1 ano a escrever, 13 textos publicados – cheguei a esta conclusão enquanto organizava uns ficheiros. A realidade é que muito aconteceu no país e no mundo em somente 1 ano e, como tal, em homenagem ao 93.º aniversário de publicação de Admirável Mundo Novo, da autoria de Aldous Huxley, Admirável País Velho dividir-se-á em 3 partes, sendo, cada uma, uma reflexão acerca de alguns dos últimos
acontecimentos, com maior foco mediático em Portugal.
O aumento da imigração no nosso país tem sido um dos temas mais debatidos na Assembleia da República, nos últimos anos, e tem divido esquerda e direita sobre as medidas a adotar. Além disto, posturas e acusações racistas são constantemente trazidas a plenário, sendo que alguns partidos acabam por fomentar estas mesmas perceções, posteriormente, na sociedade. A verdade é que são vários acontecimentos do ano anterior nos quais me poderia focar, porém, creio que a morte de Odair Moniz, a 21 de outubro de 2024, e a operação policial no Martim Moniz, que decorreu a 19 de dezembro de 2024, foram as que mais indignação geraram na comunicação social, no foro político e na sociedade portuguesa.
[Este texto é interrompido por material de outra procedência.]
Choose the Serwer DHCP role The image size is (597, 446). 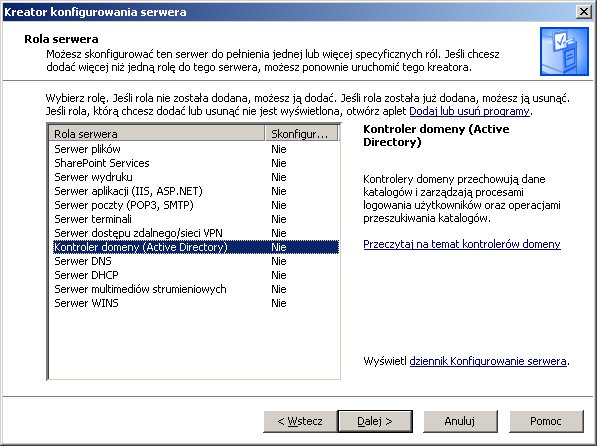pyautogui.click(x=194, y=275)
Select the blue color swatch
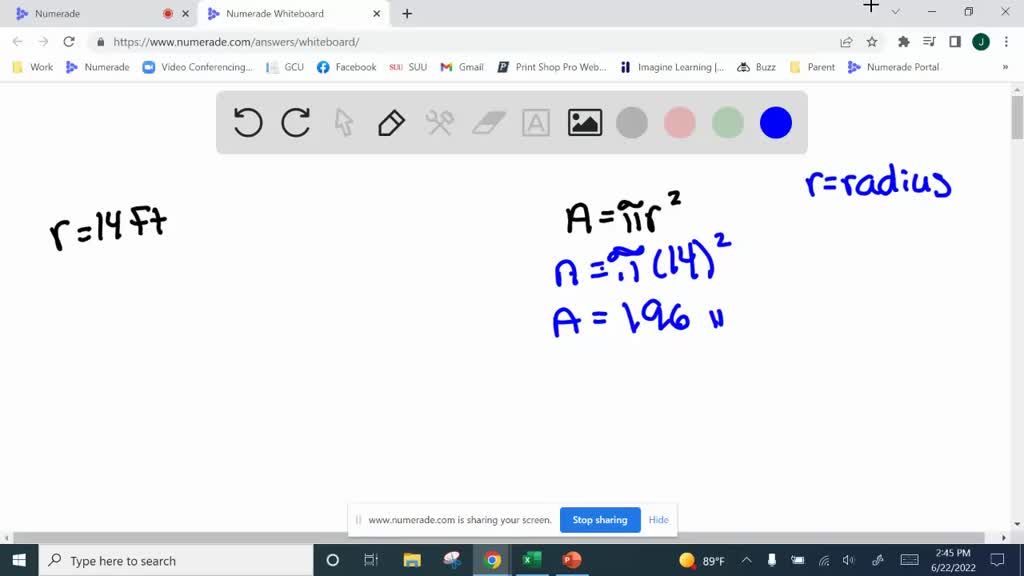 coord(776,122)
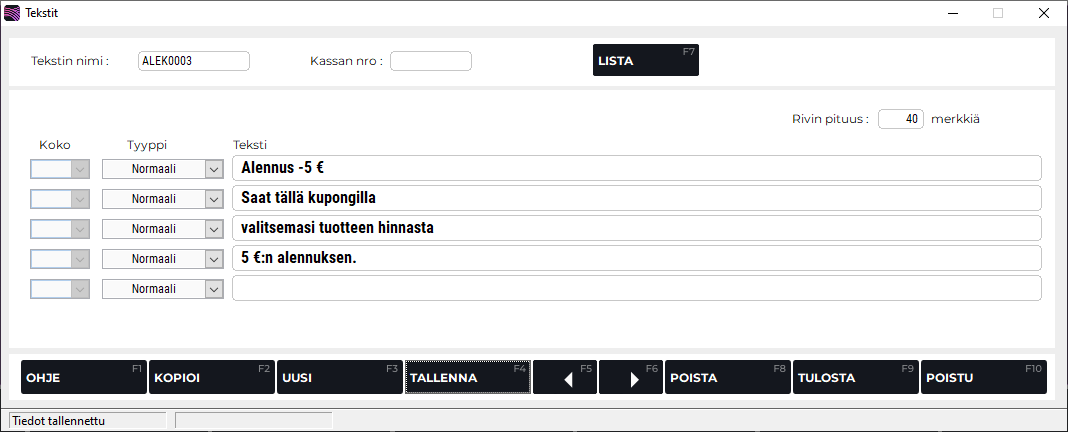Open Tyyppi dropdown for '5 €:n alennuksen.' row
This screenshot has width=1068, height=432.
click(x=213, y=259)
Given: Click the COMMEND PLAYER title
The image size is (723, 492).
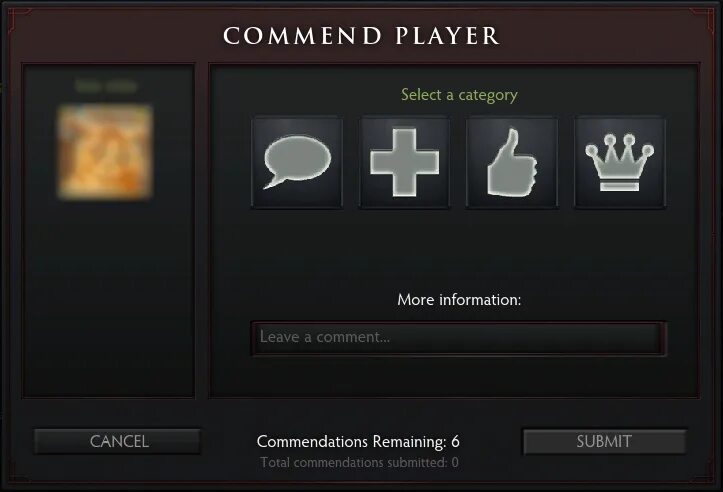Looking at the screenshot, I should pos(362,36).
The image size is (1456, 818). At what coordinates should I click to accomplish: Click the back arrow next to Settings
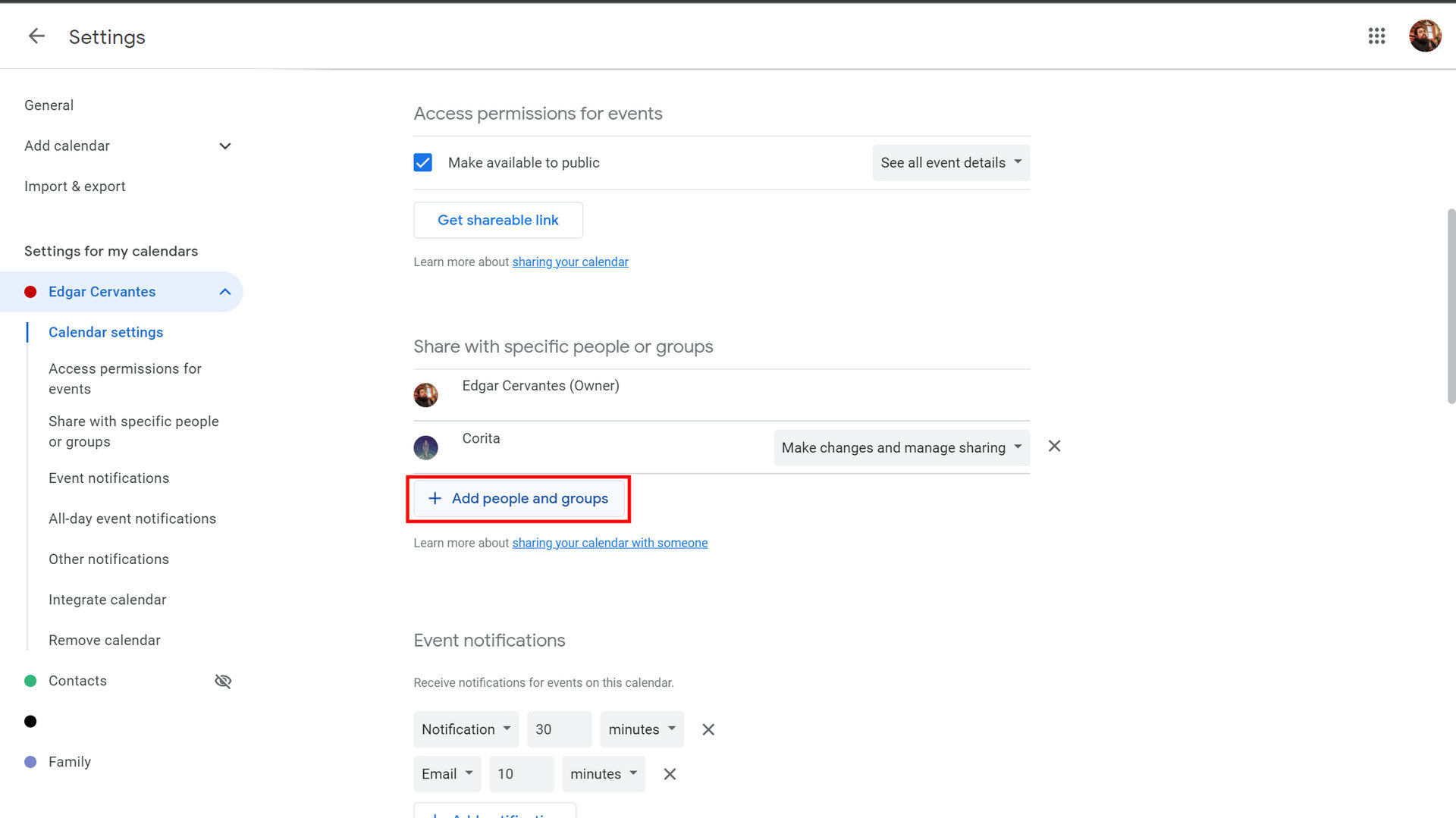click(36, 36)
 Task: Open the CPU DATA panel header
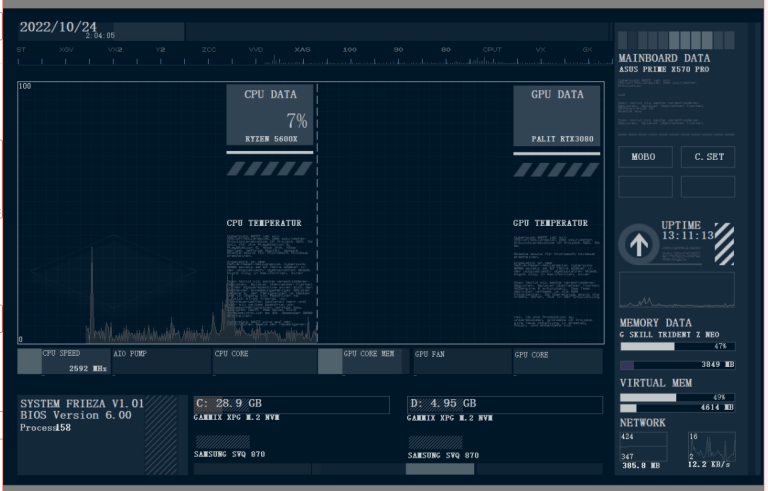(269, 95)
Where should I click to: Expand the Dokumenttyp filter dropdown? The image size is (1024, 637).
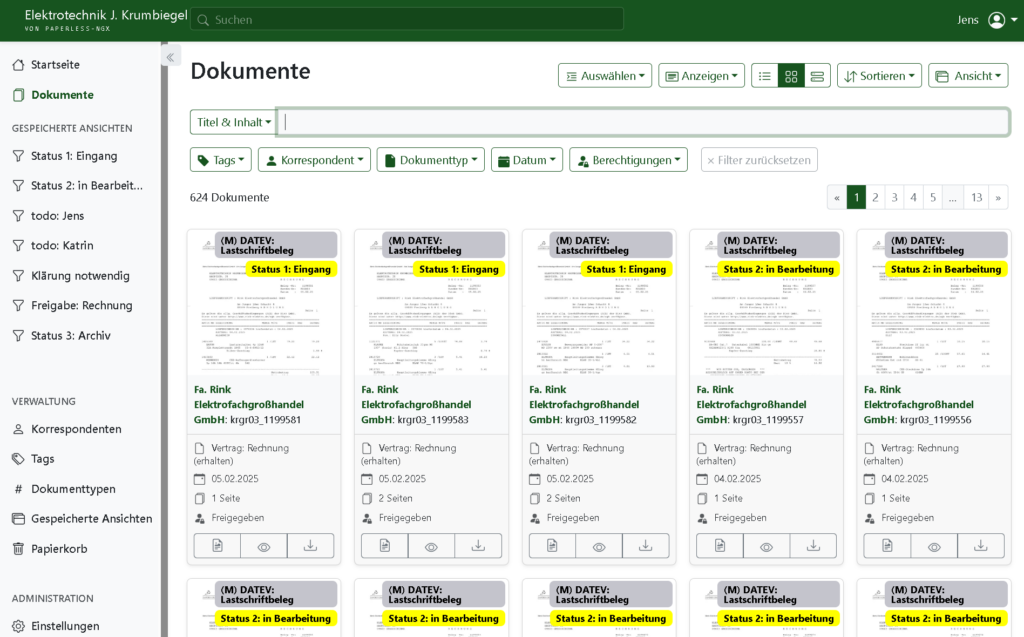tap(430, 160)
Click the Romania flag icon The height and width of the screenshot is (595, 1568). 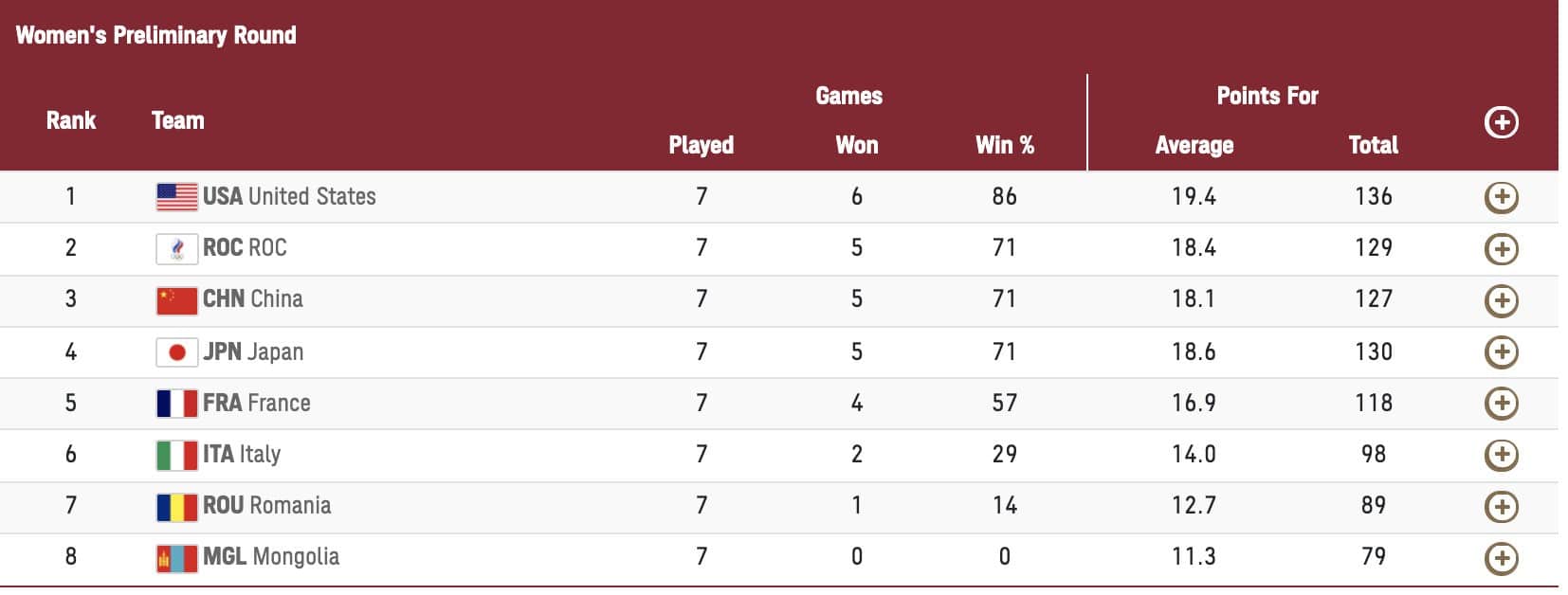[x=176, y=506]
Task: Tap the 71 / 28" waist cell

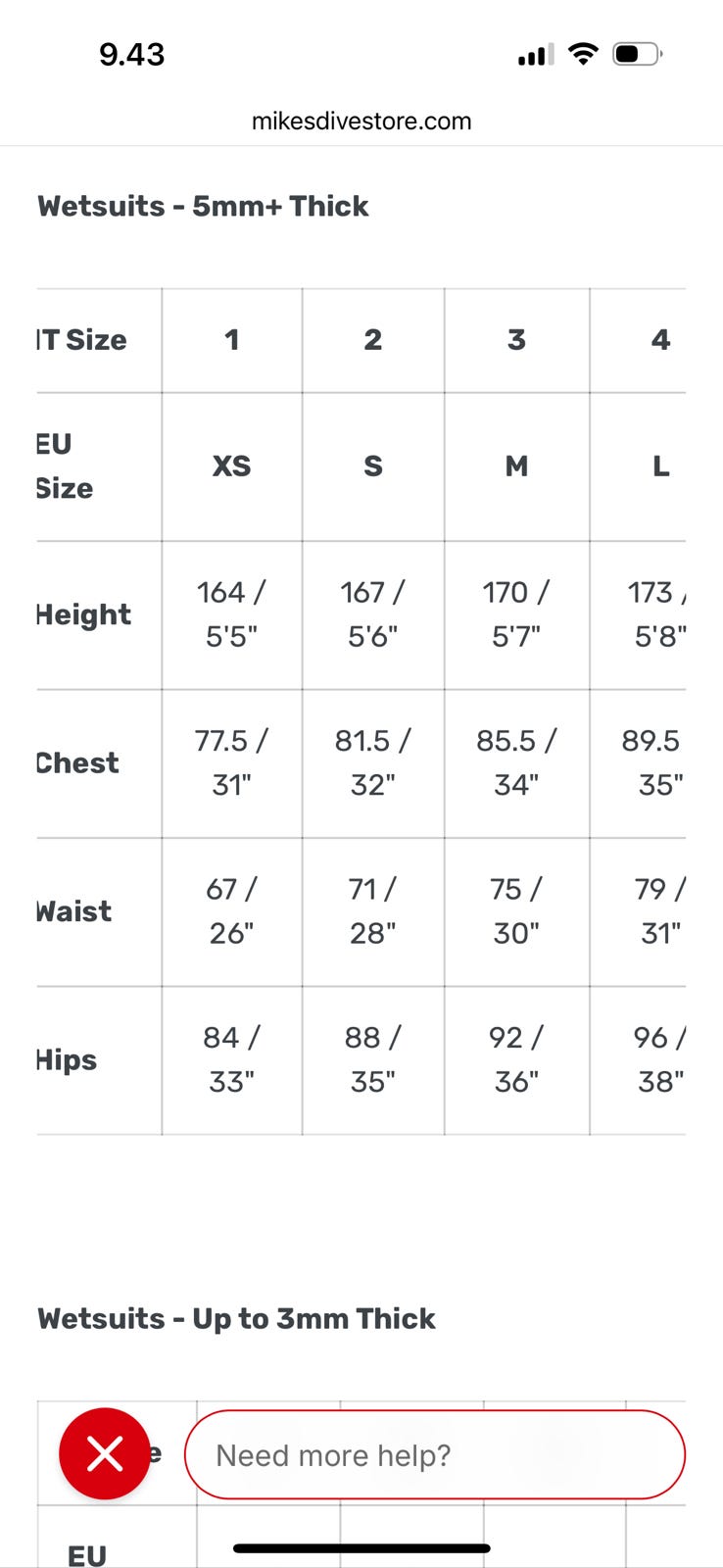Action: (372, 910)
O caso de Moniz continua a dar que falar, inclusive, esta semana, a investigação teve novos desenvolvimentos, tendo sido o polícia, que disparou contra o homem de 43 anos, acusado de homicídio. Na realidade, este texto não servirá para analisar o caso em questão, mas sim para nos debruçarmos sobre a abordagem adotada e, de uma certa forma, sobre o contexto geográfico. Falamos de um indivíduo cabo-verdiano, que residia na Bairro do Zambujal e que foi assassinado na Cova da Moura; a partir deste quadro, é possível localizar, através da teoria da intersecionalidade, a posição de Odair Moniz na hierarquia social: um homem negro, que vivia num bairro social, e mais não seria necessário escrever para identificar a situação desfavorável e opressiva em que se encontrava. E, na realidade, cada vez mais encontramos no foro social disseminado o estigma contra pessoas negras e/ou os habitantes destes bairros e aqui poderá não ter sido exceção. A verdade é que ainda está a decorrer o inquérito sobre o sucedido na madrugada de 21 de outubro e todos os factos desse acontecimento estão por apurar, no entanto, sabemos que um ser humano morreu pelas mãos de um polícia. Por muito que argumentem que ao ser abordado, Moniz apresentou resistência e um comportamento violento e agressivo, onde se justifica a morte desta pessoa? Deixem-me dizer, não se justifica. Além do mais, não são as forças de segurança treinadas e não dominam diferentes formas de atuação para que o uso de disparo seja utilizado somente em último recurso e em caso de perigo iminente? Em caso de ser necessário disparar, não são conhecidas as zonas do corpo humano onde o risco de morte é reduzido? Por fim, dois agentes policiais, devidamente treinados, não foram capazes de lidar com um só homem sem ser necessário recorrer ao uso de arma? Quantos mais George Floyds terão de morrer às mãos da força policial excessiva e desmedida?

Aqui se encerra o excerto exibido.